The broader context amplifies the significance of Gibran's student engagement within Indonesia's political system. Since taking office alongside President Prabowo, the vice-president has observed a structural marginalisation that contrasts with historical precedent, where vice-presidents often received defined ministerial responsibilities or policy domains. Instead, Gibran occupies a purposefully ambiguous role, linked to symbolic high-profile initiatives while excluded from substantive decision-making on major programmes. This institutional sidelining may reflect either a deliberate strategy to limit his independent power base or simply the reality that President Prabowo has concentrated authority within his inner circle and the security establishment. For Gibran, the consequence is an urgent need to demonstrate political value and build an independent constituency—making student engagement and media visibility attractive despite their limited policy impact.
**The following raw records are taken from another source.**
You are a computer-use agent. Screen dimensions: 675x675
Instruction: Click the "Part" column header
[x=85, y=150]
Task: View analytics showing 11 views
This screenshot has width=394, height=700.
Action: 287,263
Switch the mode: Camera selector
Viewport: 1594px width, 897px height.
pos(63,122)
The implications of this dynamic extend beyond Jakarta's political elite to affect how Indonesian governance functions and how citizens perceive their relationship with authority. When vice-presidents engage in ostensibly responsive governance while lacking actual implementation power, public trust in institutional accountability becomes attenuated. Students and activists may feel heard in the moment while discovering later that their concerns have not translated into structural change, breeding cynicism about democratic participation. The free meals scandal exemplifies this pattern: despite Gibran's pledges to improve governance, the underlying corruption reflected failures in presidential oversight and security sector coordination that a vice-president cannot unilaterally address. For Malaysian and Southeast Asian observers, the Indonesian case illustrates the risks of creating policy vacuums within executive structures, particularly when ambitious junior leaders resort to performative engagement to manufacture influence.
Looking forward, Gibran's trajectory will significantly shape Indonesian politics and the distribution of power within the Prabowo government. If his student engagement generates sufficient public goodwill and media attention, he may gradually accumulate informal influence that translates into actual policy roles, perhaps in future cabinet reshuffles. Conversely, if public scepticism hardens—particularly as cash payments to student participants become more widely known—his efforts at bridge-building may backfire, reinforcing perceptions that he operates through calculated manipulation rather than authentic democratic engagement. The 2029 presidential election timeline, analysts suggest, will serve as the ultimate arbiter of whether his current strategy successfully differentiates him as a viable political alternative or merely exposes the hollowness of his current vice-presidential mandate.